Publish one complete AI-generated HTML document as a shareable link.

That means:

  • no repo required
  • no build step
  • no ZIP project
  • no framework deployment
  • no DNS setup
  • optional access-key sharing for private previews

So I built FolioDrop around that narrow contract.

What FolioDrop does

FolioDrop accepts one complete single-file HTML document and returns a real URL.

It is intentionally smaller than a static host:

  • Paste or upload one HTML work manually.
  • Publish from an AI tool through MCP or OpenAPI.
  • Save public works into a lightweight personal folio.
  • Keep access-key protected works unlisted.
  • Keep individual shared work routes out of search indexing.


The important boundary: FolioDrop is not a replacement for Vercel, Netlify, GitHub Pages, or Cloudflare Pages. If your project needs multiple files, a framework, a custom domain, or long-term production hosting, those tools are a better fit.

The comparison is here: FolioDrop vs static hosting.

Why MCP/OpenAPI matters here

The manual flow is useful, but the more interesting flow is agent-native publishing.
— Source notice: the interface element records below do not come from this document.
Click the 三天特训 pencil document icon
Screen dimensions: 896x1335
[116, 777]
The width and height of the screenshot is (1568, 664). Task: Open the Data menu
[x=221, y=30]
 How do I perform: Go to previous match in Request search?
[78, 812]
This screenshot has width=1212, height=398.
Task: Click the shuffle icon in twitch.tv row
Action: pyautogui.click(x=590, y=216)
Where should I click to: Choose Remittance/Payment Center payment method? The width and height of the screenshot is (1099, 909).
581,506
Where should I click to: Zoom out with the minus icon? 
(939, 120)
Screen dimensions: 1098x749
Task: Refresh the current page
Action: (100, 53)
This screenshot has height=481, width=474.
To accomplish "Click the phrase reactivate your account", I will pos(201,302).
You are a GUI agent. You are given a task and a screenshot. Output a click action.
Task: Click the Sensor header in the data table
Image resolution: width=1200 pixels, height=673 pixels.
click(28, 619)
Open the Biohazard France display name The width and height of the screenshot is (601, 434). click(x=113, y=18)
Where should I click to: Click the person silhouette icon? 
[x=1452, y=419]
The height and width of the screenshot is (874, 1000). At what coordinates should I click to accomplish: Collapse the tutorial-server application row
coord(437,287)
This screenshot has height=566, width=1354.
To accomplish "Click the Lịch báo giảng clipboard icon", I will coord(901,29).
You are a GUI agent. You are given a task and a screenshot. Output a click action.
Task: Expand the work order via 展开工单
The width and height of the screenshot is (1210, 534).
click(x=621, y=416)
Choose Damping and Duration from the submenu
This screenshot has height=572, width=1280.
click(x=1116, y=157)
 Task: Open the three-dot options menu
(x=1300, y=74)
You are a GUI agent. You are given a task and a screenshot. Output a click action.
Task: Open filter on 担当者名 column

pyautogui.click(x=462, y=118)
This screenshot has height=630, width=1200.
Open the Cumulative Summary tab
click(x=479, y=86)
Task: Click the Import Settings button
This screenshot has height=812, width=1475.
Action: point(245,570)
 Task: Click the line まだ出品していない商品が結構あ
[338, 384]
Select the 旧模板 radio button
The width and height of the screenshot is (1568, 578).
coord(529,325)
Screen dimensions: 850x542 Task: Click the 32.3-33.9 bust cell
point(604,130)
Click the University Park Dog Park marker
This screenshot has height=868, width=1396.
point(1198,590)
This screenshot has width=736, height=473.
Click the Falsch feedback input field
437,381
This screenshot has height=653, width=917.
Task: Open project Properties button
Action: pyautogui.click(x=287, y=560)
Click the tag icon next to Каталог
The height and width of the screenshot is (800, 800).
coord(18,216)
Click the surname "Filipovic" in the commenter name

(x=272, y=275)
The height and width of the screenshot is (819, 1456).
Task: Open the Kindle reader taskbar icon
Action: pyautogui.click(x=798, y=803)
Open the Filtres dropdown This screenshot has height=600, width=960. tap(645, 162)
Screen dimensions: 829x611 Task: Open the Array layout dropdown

If an AI host can call a publish tool, the user can ask for:

Make this into a single-file HTML page and publish it.

The agent can then:

  1. generate the HTML
  2. validate that it is a complete document
  3. call the publishing endpoint
  4. return a URL


FolioDrop exposes:

  • MCP endpoint: https://foliodrop.app/mcp
  • public MCP config: https://foliodrop.app/api/ai/mcp-config.json
  • OpenAPI description: https://foliodrop.app/api/ai/openapi.json

I also packaged the publishing workflow as an open GitHub skill:

github.com/jaxxchen003/foliodrop-publisher-skill

That repo includes a single-file HTML validator and templates for decks, resumes, product one-pagers, emails, and portfolio case studies.

The publishing contract

The current contract is deliberately strict:

  • include <!doctype html>
  • include <html>, <head>, and <body>
  • inline CSS in <style>
  • inline JavaScript only when needed
  • use public HTTPS URLs for external images or fonts
  • do not include tokens, secrets, passwords, or local file paths

This constraint keeps the product predictable. It also makes the output easier for AI agents to reason about.

What I learned

The hard part was not generating HTML. The hard part was making the last mile boring:

  • return a stable URL
  • avoid leaking access keys
  • avoid indexing private previews
  • make deletion and expiry clear
  • keep the product boundary honest
  • give agents a structured way to publish without putting secrets into prompts

I wrote up two answer pages for the common questions:

The product is small on purpose. If the work is a real website, use a real static host. If the work is one complete AI-made HTML artifact and you just need a link, that is the gap FolioDrop is trying to close.